本发明公开了外泌体蛋白在制备辅助诊断间质性肺疾病产品中的应用，属于蛋白质检测技术领域，所述外泌体蛋白选自外泌体上LAMC1、PSMA3、PTPRG，所述产品包括样本处理液、磁珠包被物、发光物标记的检测抗体、发光底物、蛋白校准品。本发明提供了外泌体上LAMC1、PSMA3、PTPRG在制备辅助诊断间质性肺疾病产品的应用，有更高的特异性和灵敏度，在间质性肺疾病早期诊断中具有重要的临床价值和推广前景。

说明书

技术领域

本发明涉及标志物检测技术领域，尤其涉及一种外泌体蛋白检测技术领域。

背景技术

间质性肺疾病(Interstitial Lung Disease，ILD)是全身性疾病的一个重要类别，是家族性、支气管肺炎和肺部感染以外的非感染性广泛性肺部疾病。ILD的特点是呈不均匀性的肺结构损害和肺部炎症反应，在一般常规胸部X线片影像检查中容易出现表面性的稠滞、结节性的肺部改变等现象。ILD的发作可由多种原因导致，具体可分类为免疫性学病、非免疫性学病和特发性肺结节病，常见的免疫性学病有硝酸苯酚致病性肺病、特发性间质性肺病和肺结核，而非免疫性学病包括肺部慢性职业性疾病、肺部外源性化学性或物理性损伤，以及各种集合病(如系统性硬化症、硫酸钠肺炎、结核性肺炎等)。

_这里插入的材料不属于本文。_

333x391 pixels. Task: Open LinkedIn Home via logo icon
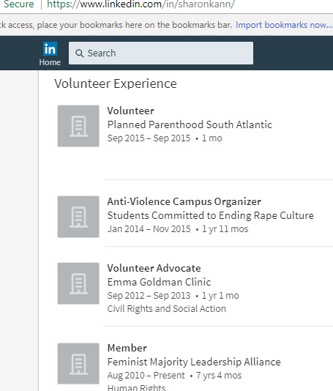50,49
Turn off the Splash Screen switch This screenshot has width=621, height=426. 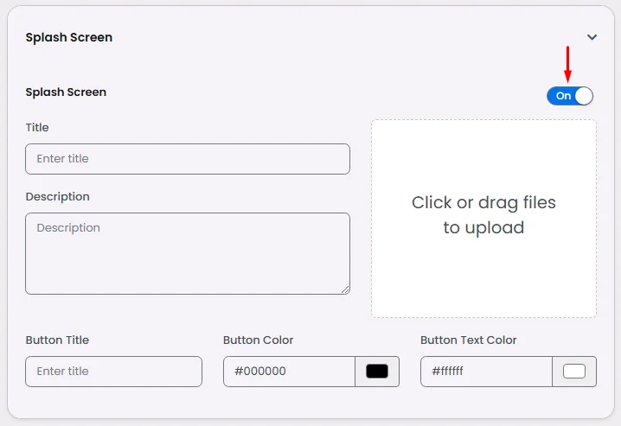click(570, 96)
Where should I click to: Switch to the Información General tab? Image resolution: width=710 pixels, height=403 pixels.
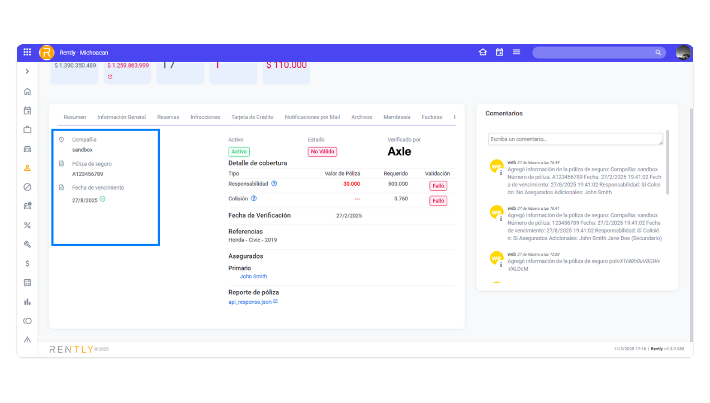[121, 117]
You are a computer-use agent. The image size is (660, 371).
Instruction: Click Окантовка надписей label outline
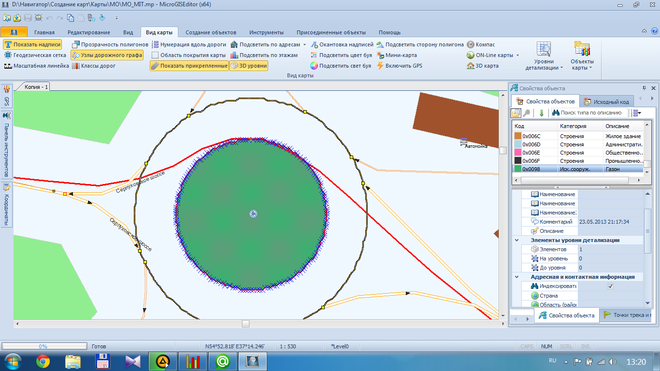point(346,44)
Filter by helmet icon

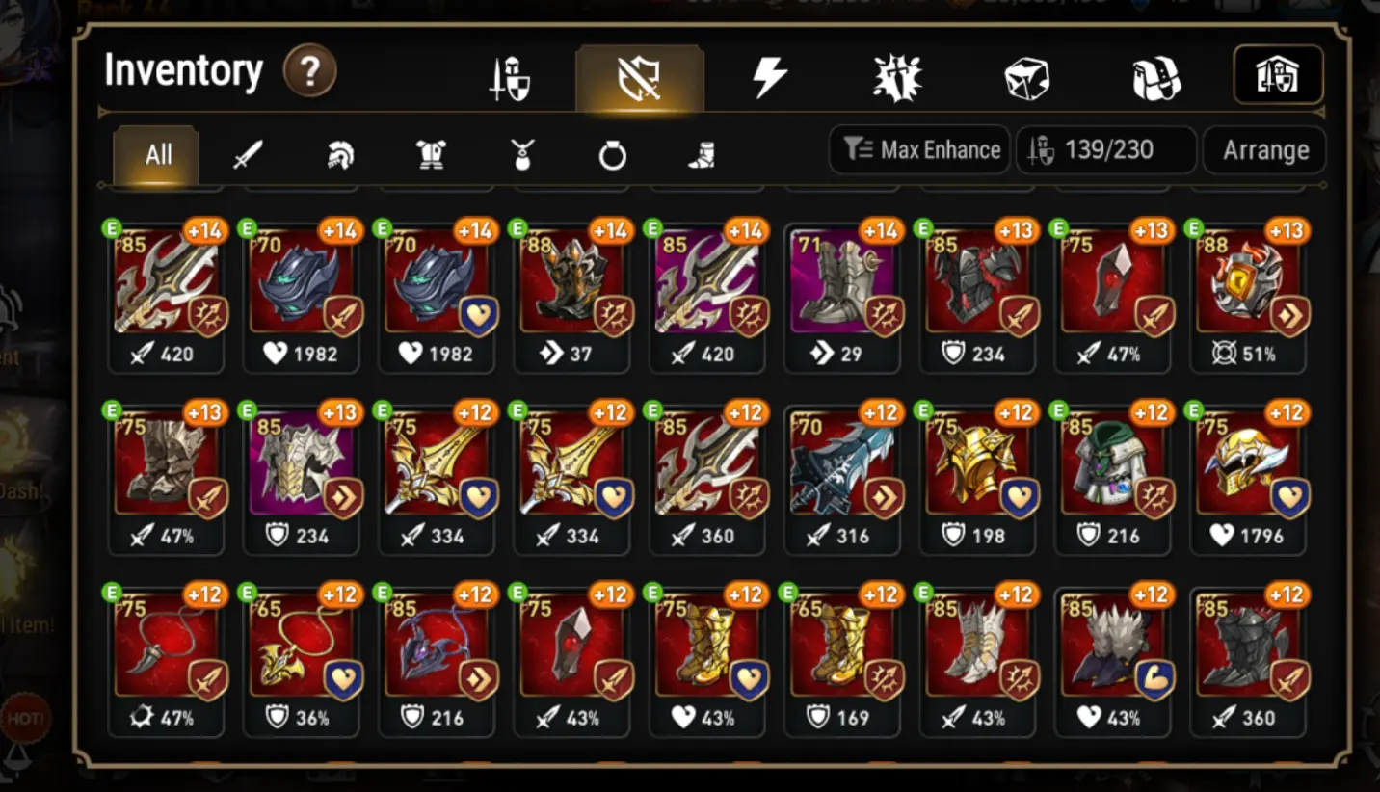(x=340, y=154)
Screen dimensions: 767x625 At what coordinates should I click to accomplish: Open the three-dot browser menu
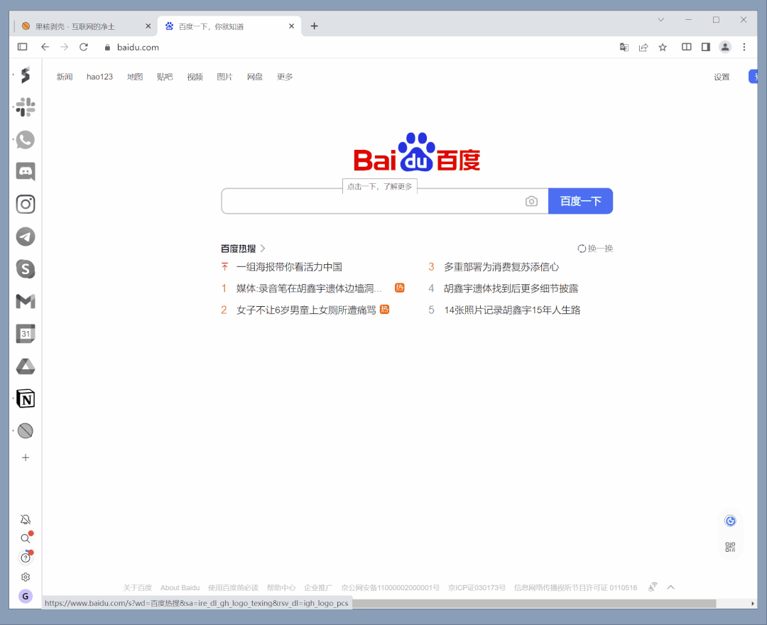(744, 47)
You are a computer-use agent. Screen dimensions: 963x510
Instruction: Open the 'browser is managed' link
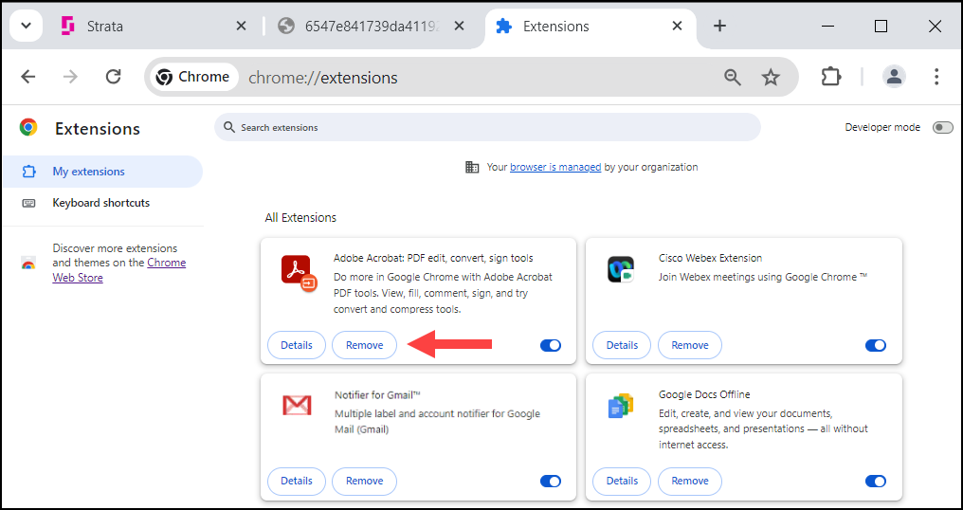555,167
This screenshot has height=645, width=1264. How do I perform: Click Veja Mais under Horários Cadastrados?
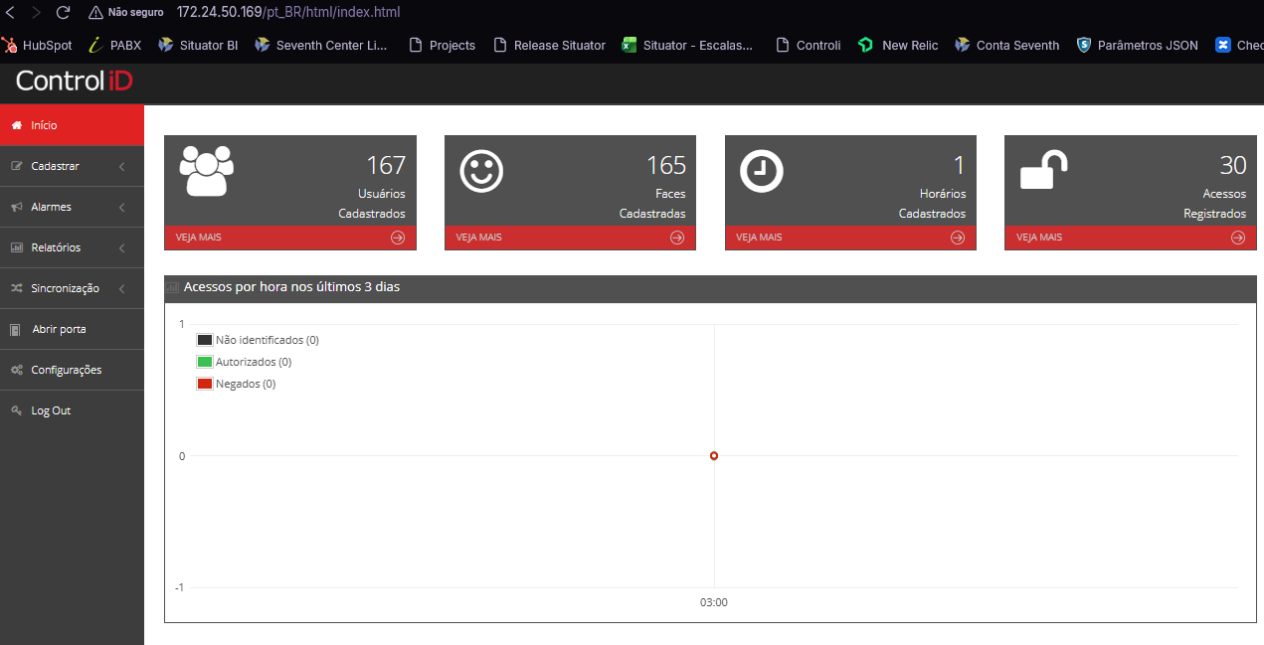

ILD的诊断是基于这类病人的肺功能检测、胸部CT检查、胸部X线检查、组织病理学检查以及血液检测结果，结果需要融合病人的临床、影像学以及实验室检查等多方面信息，在对ILD的临床表现进行准确诊断和调整治疗方案时，存在许多困难和不足。血清学诊断具有及时性强、诊断成本低、过程简便等优势。KL-6(Krebs Von den Lungen-6，涎液化糖链抗原)检测是一项有效的诊断间质性肺疾病的实验室检查项目，已被广泛应用于临床，可以在早期诊断间质性肺疾病，从而改善患者的预后，但KL-6检测存在假阴性较多等问题。因此在ILD的诊断过程中，需要结合多种检测手段和临床信息，综合分析和评估，以确保诊断的准确性和有效性。

外泌体或细胞外囊泡(exosomes)是微小膜质囊泡，其直径在30-100nm之间。它们是一种细胞内外交换载体，可分布于体内多个组织中，包括体液。外泌体的组分包括膜脂、多糖、蛋白质和核酸等。外泌体在血液诊断中有着重要的价值和优势，因为它们可以提供血液中缺乏或无法获得的原始细胞组分信息。外泌体和血液样本中的研究已表明，外泌体可用于发现临床上有重要价值的生物分子。外泌体的用途可以很好的进行艾滋病毒的诊断和治疗监测，比传统的方法更精确和可行。此外，外泌体也可用于诊断癌症和心脏病，更加精确的分析出身体的病变状况，并为临床治疗提供有价值的信息。它们可以用来进行快速、精准、非侵入性和有效的病理和临床诊断，然而现有的间质性肺疾病血清学诊断技术在临床符合率较低。

发明内容

本发明的目的在于提供外泌体蛋白在制备辅助诊断间质性肺疾病产品中的应用，以解决间质性肺疾病血清学诊断技术在临床符合率较低的问题。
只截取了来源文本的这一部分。